Ambarish Pandey, MD, and colleagues at the University of Texas Southwestern Medical Center in Dallas looked specifically at drugs with benefits in a twice-a-day version that are equivalent to those of the extended-release version.1

Using the 2012 to 2017 Medicare Part D Drug Event and Medicaid Spending and Utilization data sets, the researchers analyzed 20 extended-release drugs with 37 Medicare formulations and 36 Medicaid formulations. The analyses were conducted from January to December 2019.2

The results showed that in 2017, Medicare Part D spent $2.2 billion and Medicaid spent $952 million, for a combined $3.1 billion, on 20 extended-release drugs. The researchers then estimated that swapping the twice-daily versions for all extended-release formulations would have saved Medicare and Medicaid a total of $2.6 billion during the same time period.2

Over the entire study period, Medicare Part D spent $12 billion on extended-release formulations, whereas Medicaid spent $5.9 billion.
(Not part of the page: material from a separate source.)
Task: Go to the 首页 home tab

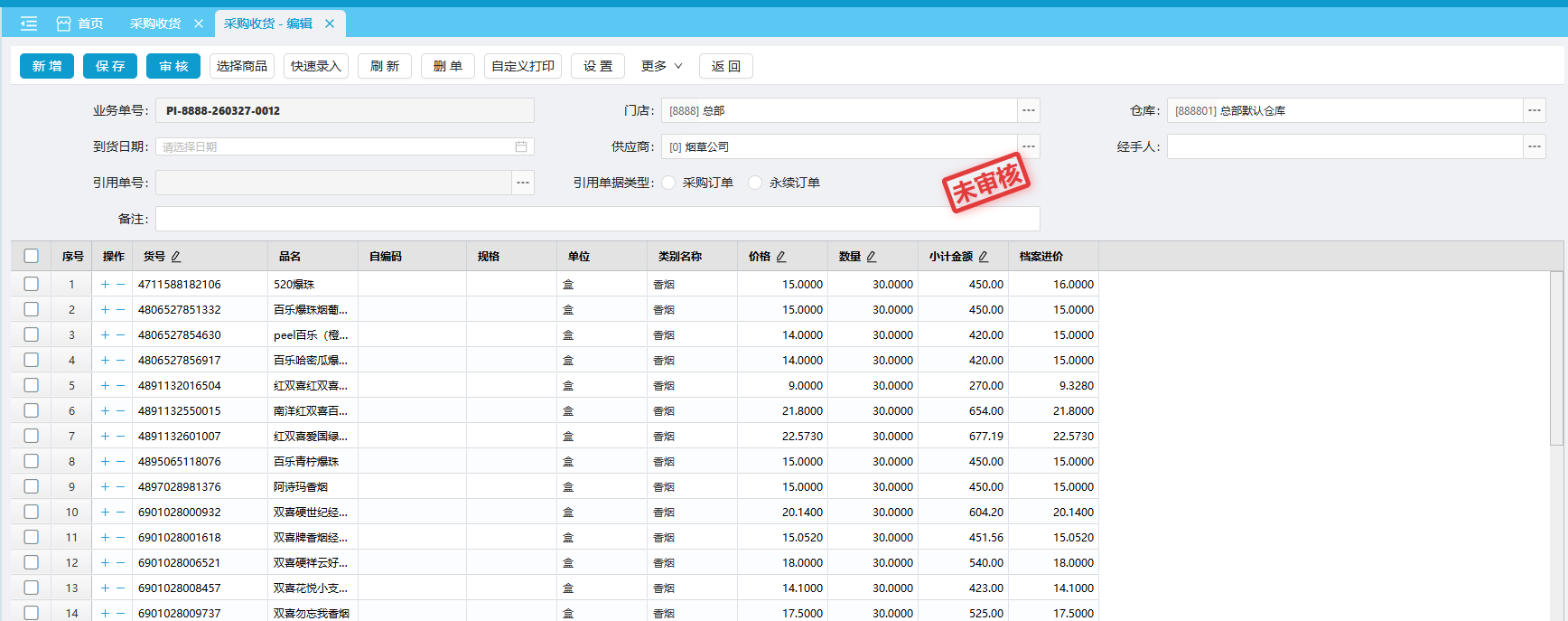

The researchers concluded that a switch to a twice-per-day version would have saved $13.7 billion.2

The best way to fix this problem moving forward is for insurers to demand that drug companies reduce extended-release costs to the point where the price is comparable to that of the twice-per-day version, according to Pandey. “If Medicare puts its foot down and says it won’t put the extended-release versions on their formulary unless the price is similar to that of the immediate-release formulations, things will change,” Pandey said in a prepared statement to The New York Times.1

Although Pandey’s study focused on drugs that had a short-acting version with the same therapeutic effects as the extended-release version and only examined short-acting drugs that would be taken twice daily (as opposed to 3 or more times per day), Walid Gellad, MD, MPH, said that this does not mean the drugs are completely comparable.1

“There are many instances where people could use the short-acting form and wouldn’t be burdened with side effects and would do just as well with the extended-release form,” Gellad said in a prepared statement to The New York Times. “One of the main messages for clinicians is that we should always offer the short-acting form to our patients if they can’t afford the long-acting version.”1

REFERENCES

  • Reuters. Extended-Release Drugs Could Be Costing US Healthcare System Billions. The New York Times. https://www.nytimes.com/reuters/2020/02/29/us/29reuters-health-medications-costs.html. Published February 29, 2020. Accessed March 3, 2020.
  • Sumarsono A, Sumarsono N, Das SR, Vaduganathan M, Agrawal D, Pandey A. Economic Burden Associated With Extended-Release vs Immediate-Release Drug Formulations Among Medicare Part D and Medicaid Beneficiaries. JAMA Netw Open. 2020;3(2):e200181. doi:10.1001/jamanetworkopen.2020.0181.